I departed Albany following a hearty cooked breakfast and headed east(ish). I looked at the weather forecast and saw that there was a high pressure area sitting off the south coast of Australia. Great, I thought. Clockwise winds so they will be behind me crossing the Nullarbor. There was a great clang as the penny dropped – I am in the Southern Hemisphere so the wind direction around cyclones and anticyclones is reversed. So, headwinds for the next few days!
Again it was wet (where is the famous Australian sunshine and the droughts I had heard about I thought) and I reached a settlement called Salmon Gums, about 100kms before the start of the Nullarbor, at about 1715 where I found accommodation for the night. It was described as a hotel but the accommodation side was nothing short of a dosshouse all for the exorbitant sum of £32, but beggars can’t be choosers. I was the only customer in the bar and the ‘landlord’ and ‘landlady’ more than matched me drink for drink – it was more one for him two for us. To cap it all they had decided not to provide food that night. Thank goodness for the earlier cooked breakfast. It was whilst there that it was announced that SA and then WA were to close their borders on Tuesday afternoon at 1600 as well. I was very pleased that I had decided to return when I did. I would not have made SA in time if I had continued for just another day.

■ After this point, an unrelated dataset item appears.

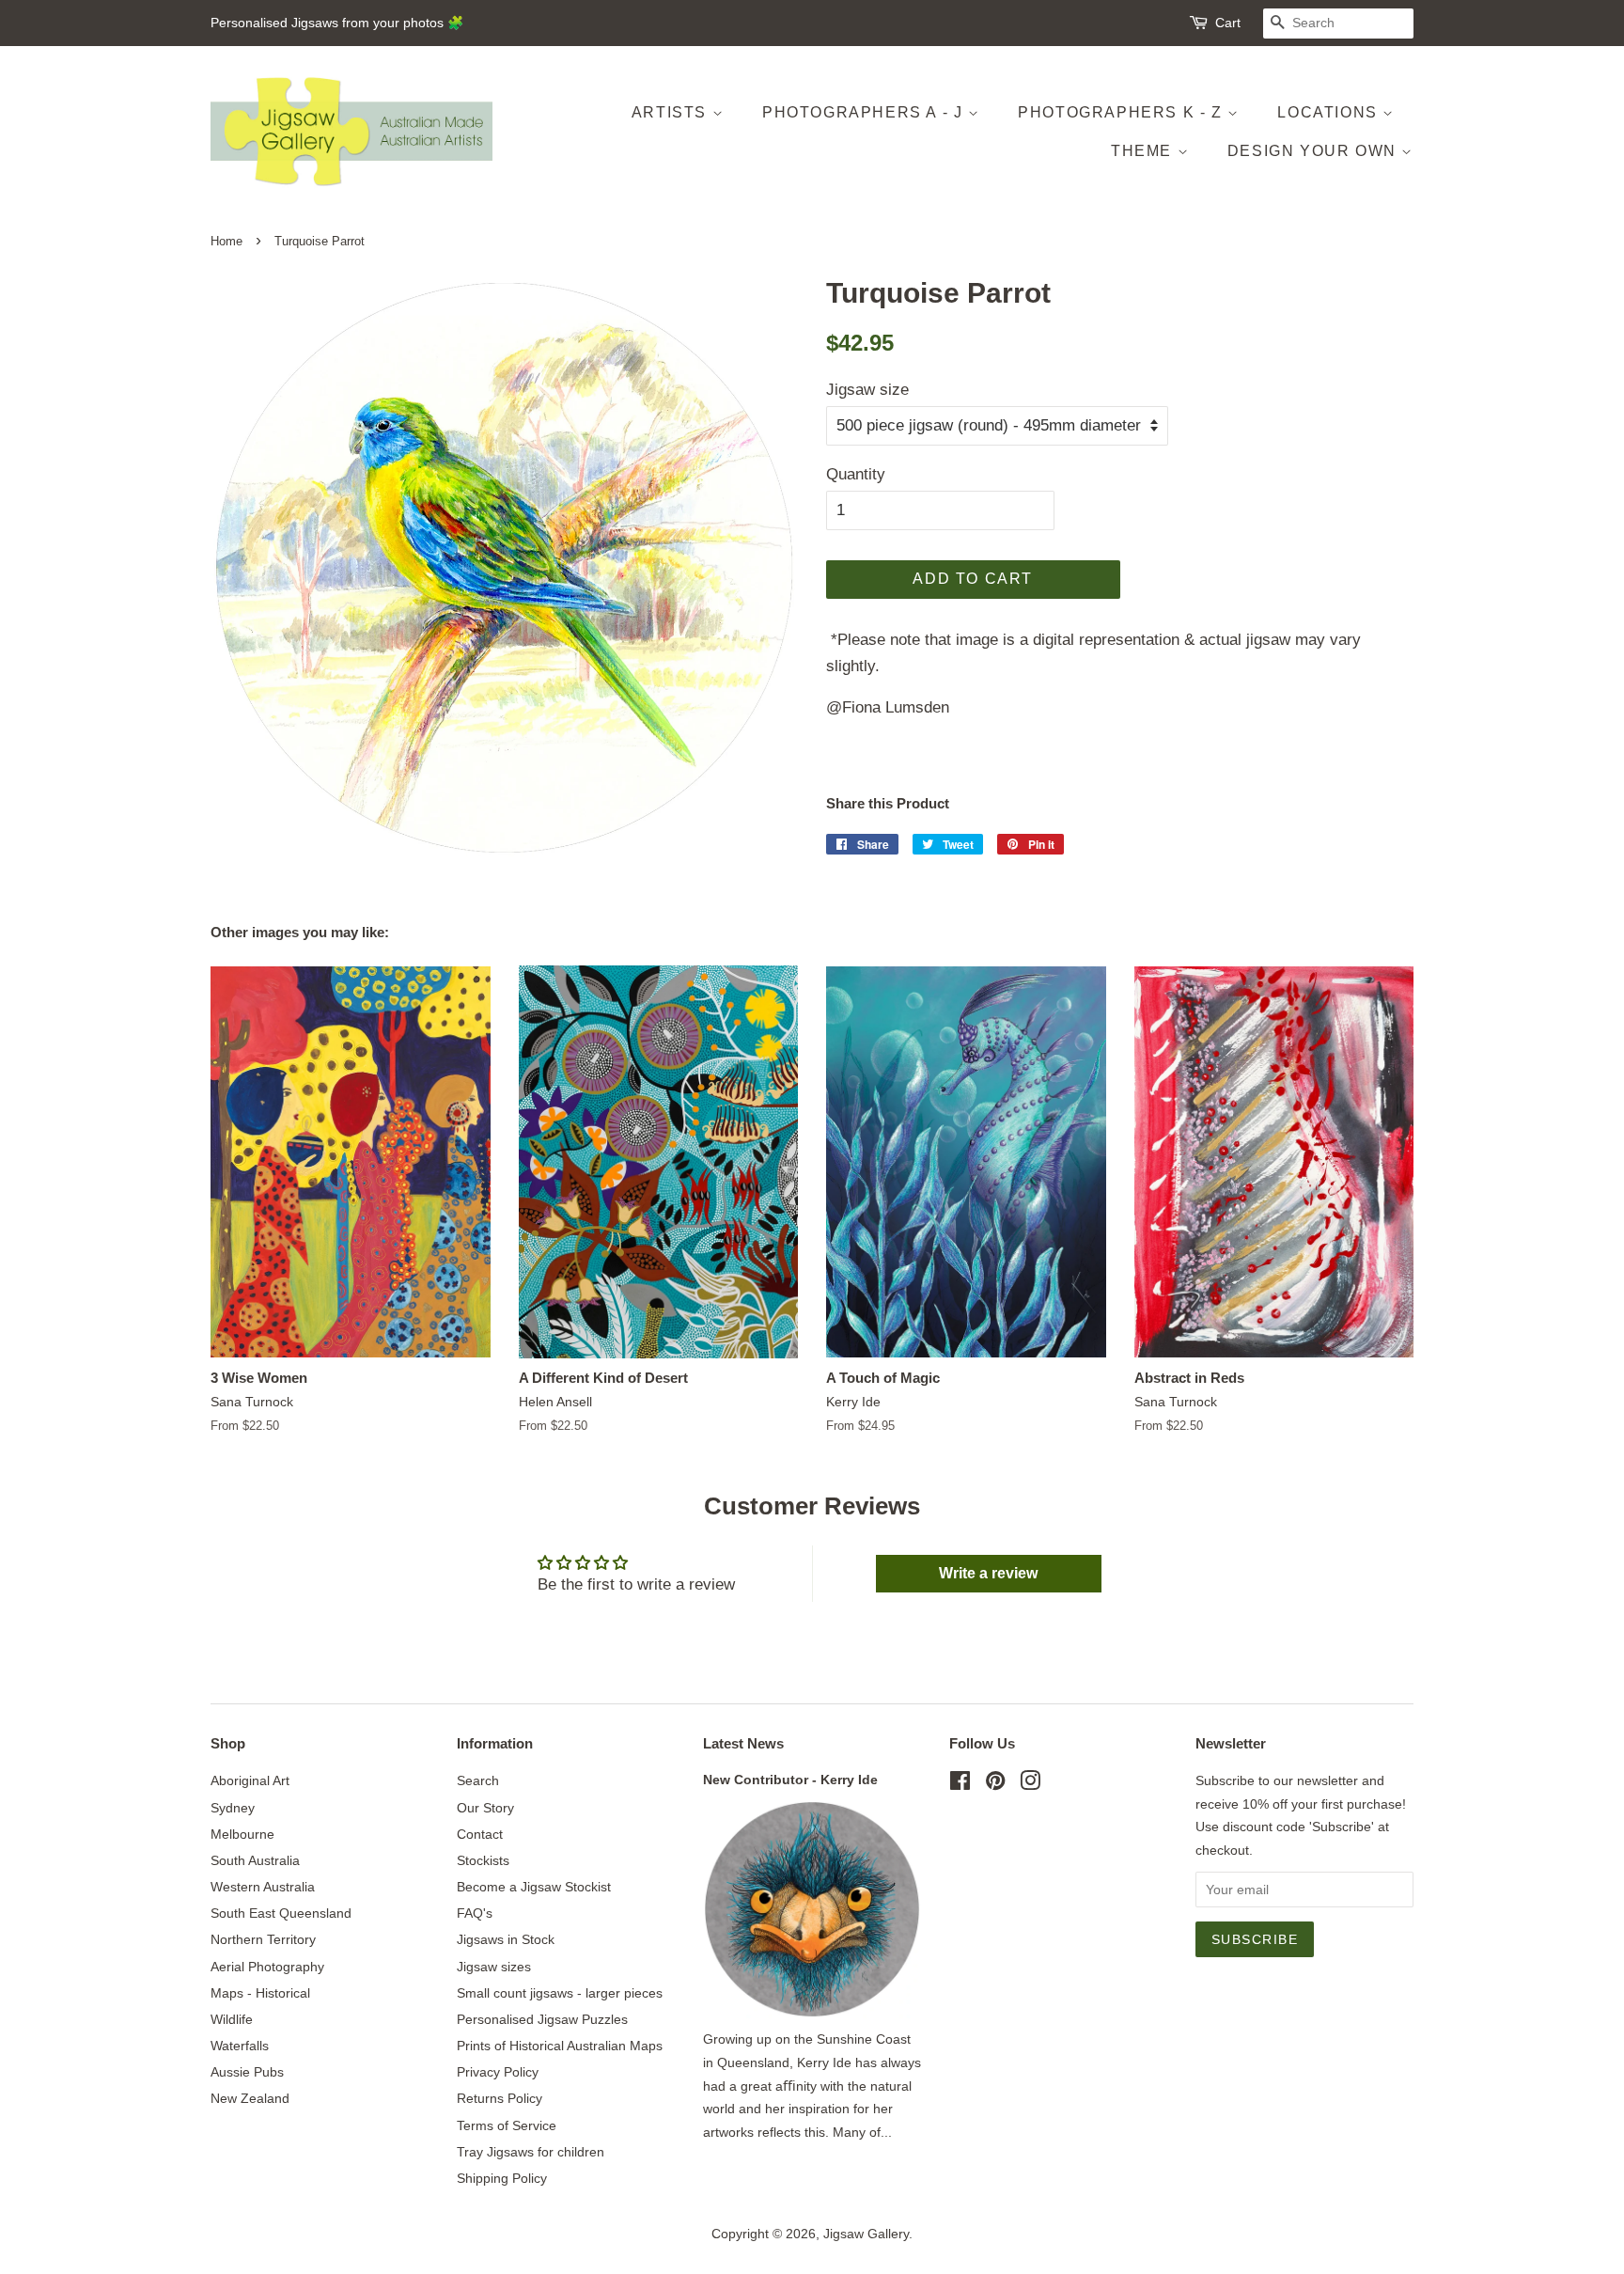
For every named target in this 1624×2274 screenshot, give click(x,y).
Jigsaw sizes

I was up at the crack of dawn and on the road with the earlier warning to look out for the kangaroos, camels and feral horses on the way to Norseman in my mind, the period just after dawn being a dangerous time for travellers to encounter wildlife on the route. Again the weather was atrocious with strong winds and torrential rain at times on the exposed expanses of the plain. In view of the weather and the border situation I started looking for accommodation from the third roadhouse before the border but they were all full. My last shot before dark was immediately after the SA border in Border Village. I was told that they were full! I was faced with sheltering under the veranda canopy for the night or riding 209kms in the dark and rain (suicide on a bike because of kangaroos etc in the road) to the next roadhouse which would be full as well probably. It would have been impossible to pitch a tent in that weather. The guy behind the counter must have felt sorry for me because he went to the office, spoke to someone and returned with the news that they had one room left. The room
was reasonably comfortable and as well as air-conditioning it had a wall mounted convector heater – dry clothes for the morning! Coronavirus measures in place meant that only take away food was available to be eaten in the room, wonderful as all I had consumed all day was a coffee at Norseman early in the morning.